[Opening Task input section]

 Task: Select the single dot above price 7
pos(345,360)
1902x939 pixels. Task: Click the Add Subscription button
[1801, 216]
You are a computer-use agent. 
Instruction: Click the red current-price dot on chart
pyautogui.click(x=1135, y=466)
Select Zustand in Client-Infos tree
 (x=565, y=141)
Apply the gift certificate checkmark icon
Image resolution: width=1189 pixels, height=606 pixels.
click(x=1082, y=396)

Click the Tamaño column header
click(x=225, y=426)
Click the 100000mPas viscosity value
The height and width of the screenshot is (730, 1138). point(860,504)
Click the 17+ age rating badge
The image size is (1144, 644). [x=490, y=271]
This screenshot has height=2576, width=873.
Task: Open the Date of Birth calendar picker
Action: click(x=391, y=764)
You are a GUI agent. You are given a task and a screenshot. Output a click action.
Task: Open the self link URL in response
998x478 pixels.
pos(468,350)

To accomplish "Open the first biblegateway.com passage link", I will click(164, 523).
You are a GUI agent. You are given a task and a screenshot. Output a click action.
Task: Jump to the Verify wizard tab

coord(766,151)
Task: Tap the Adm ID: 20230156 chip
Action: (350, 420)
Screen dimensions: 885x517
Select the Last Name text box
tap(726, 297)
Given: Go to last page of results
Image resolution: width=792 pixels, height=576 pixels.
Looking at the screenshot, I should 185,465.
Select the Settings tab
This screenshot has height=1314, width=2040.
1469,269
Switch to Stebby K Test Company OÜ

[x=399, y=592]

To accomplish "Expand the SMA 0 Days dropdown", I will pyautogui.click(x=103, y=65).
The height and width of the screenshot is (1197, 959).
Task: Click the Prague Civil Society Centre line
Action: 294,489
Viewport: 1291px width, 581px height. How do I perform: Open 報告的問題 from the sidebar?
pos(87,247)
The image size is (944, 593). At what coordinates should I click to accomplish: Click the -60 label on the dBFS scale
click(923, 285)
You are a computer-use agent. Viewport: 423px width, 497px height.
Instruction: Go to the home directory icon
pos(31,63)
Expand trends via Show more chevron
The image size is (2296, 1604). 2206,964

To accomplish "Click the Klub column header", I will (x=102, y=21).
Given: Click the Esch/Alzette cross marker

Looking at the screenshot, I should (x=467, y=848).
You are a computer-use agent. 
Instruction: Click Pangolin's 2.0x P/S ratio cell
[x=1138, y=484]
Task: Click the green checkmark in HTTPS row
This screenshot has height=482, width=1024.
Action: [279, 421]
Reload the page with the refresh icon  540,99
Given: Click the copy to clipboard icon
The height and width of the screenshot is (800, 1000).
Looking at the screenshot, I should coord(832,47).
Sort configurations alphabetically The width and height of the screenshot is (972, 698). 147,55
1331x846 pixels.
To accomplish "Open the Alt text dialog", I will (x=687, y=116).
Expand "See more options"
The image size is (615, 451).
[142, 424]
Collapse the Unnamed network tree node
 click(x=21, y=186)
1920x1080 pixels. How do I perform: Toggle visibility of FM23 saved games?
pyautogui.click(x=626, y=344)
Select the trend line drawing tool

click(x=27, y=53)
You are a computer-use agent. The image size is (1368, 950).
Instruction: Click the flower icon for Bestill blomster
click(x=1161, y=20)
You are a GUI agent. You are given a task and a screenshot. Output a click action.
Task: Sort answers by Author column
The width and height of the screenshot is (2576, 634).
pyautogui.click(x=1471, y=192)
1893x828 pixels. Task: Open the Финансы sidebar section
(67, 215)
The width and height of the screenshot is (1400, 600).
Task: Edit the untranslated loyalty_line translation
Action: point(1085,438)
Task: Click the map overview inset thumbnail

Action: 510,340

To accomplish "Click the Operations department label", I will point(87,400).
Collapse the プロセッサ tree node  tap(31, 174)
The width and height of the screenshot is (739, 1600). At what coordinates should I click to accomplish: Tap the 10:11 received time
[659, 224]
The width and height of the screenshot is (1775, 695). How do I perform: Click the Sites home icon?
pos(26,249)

[Closing Task input section]

### Exercise requirements:
After reading the entries, reproduce every one of them exactly.

### Answer to the problem:
 Task: Select the single dot above price 7
pos(345,360)
1902x939 pixels. Task: Click the Add Subscription button
[1801, 216]
You are a computer-use agent. 
Instruction: Click the red current-price dot on chart
pyautogui.click(x=1135, y=466)
Select Zustand in Client-Infos tree
 (x=565, y=141)
Apply the gift certificate checkmark icon
Image resolution: width=1189 pixels, height=606 pixels.
click(x=1082, y=396)

Click the Tamaño column header
click(x=225, y=426)
Click the 100000mPas viscosity value
The height and width of the screenshot is (730, 1138). point(860,504)
Click the 17+ age rating badge
The image size is (1144, 644). [x=490, y=271]
This screenshot has height=2576, width=873.
Task: Open the Date of Birth calendar picker
Action: click(x=391, y=764)
You are a GUI agent. You are given a task and a screenshot. Output a click action.
Task: Open the self link URL in response
998x478 pixels.
pos(468,350)

To accomplish "Open the first biblegateway.com passage link", I will click(164, 523).
You are a GUI agent. You are given a task and a screenshot. Output a click action.
Task: Jump to the Verify wizard tab

coord(766,151)
Task: Tap the Adm ID: 20230156 chip
Action: (350, 420)
Screen dimensions: 885x517
Select the Last Name text box
tap(726, 297)
Given: Go to last page of results
Image resolution: width=792 pixels, height=576 pixels.
Looking at the screenshot, I should 185,465.
Select the Settings tab
This screenshot has height=1314, width=2040.
1469,269
Switch to Stebby K Test Company OÜ

[x=399, y=592]

To accomplish "Expand the SMA 0 Days dropdown", I will pyautogui.click(x=103, y=65).
The height and width of the screenshot is (1197, 959).
Task: Click the Prague Civil Society Centre line
Action: 294,489
Viewport: 1291px width, 581px height. How do I perform: Open 報告的問題 from the sidebar?
pos(87,247)
The image size is (944, 593). At what coordinates should I click to accomplish: Click the -60 label on the dBFS scale
click(923, 285)
You are a computer-use agent. Viewport: 423px width, 497px height.
Instruction: Go to the home directory icon
pos(31,63)
Expand trends via Show more chevron
The image size is (2296, 1604). 2206,964

To accomplish "Click the Klub column header", I will (x=102, y=21).
Given: Click the Esch/Alzette cross marker

Looking at the screenshot, I should (x=467, y=848).
You are a computer-use agent. 
Instruction: Click Pangolin's 2.0x P/S ratio cell
[x=1138, y=484]
Task: Click the green checkmark in HTTPS row
This screenshot has height=482, width=1024.
Action: [279, 421]
Reload the page with the refresh icon  540,99
Given: Click the copy to clipboard icon
The height and width of the screenshot is (800, 1000).
Looking at the screenshot, I should coord(832,47).
Sort configurations alphabetically The width and height of the screenshot is (972, 698). 147,55
1331x846 pixels.
To accomplish "Open the Alt text dialog", I will (x=687, y=116).
Expand "See more options"
The image size is (615, 451).
[142, 424]
Collapse the Unnamed network tree node
 click(x=21, y=186)
1920x1080 pixels. How do I perform: Toggle visibility of FM23 saved games?
pyautogui.click(x=626, y=344)
Select the trend line drawing tool

click(x=27, y=53)
You are a computer-use agent. The image size is (1368, 950).
Instruction: Click the flower icon for Bestill blomster
click(x=1161, y=20)
You are a GUI agent. You are given a task and a screenshot. Output a click action.
Task: Sort answers by Author column
The width and height of the screenshot is (2576, 634).
pyautogui.click(x=1471, y=192)
1893x828 pixels. Task: Open the Финансы sidebar section
(67, 215)
The width and height of the screenshot is (1400, 600).
Task: Edit the untranslated loyalty_line translation
Action: point(1085,438)
Task: Click the map overview inset thumbnail

Action: 510,340

To accomplish "Click the Operations department label", I will point(87,400).
Collapse the プロセッサ tree node  tap(31, 174)
The width and height of the screenshot is (739, 1600). At what coordinates should I click to accomplish: Tap the 10:11 received time
[659, 224]
The width and height of the screenshot is (1775, 695). How do I perform: Click the Sites home icon?
pos(26,249)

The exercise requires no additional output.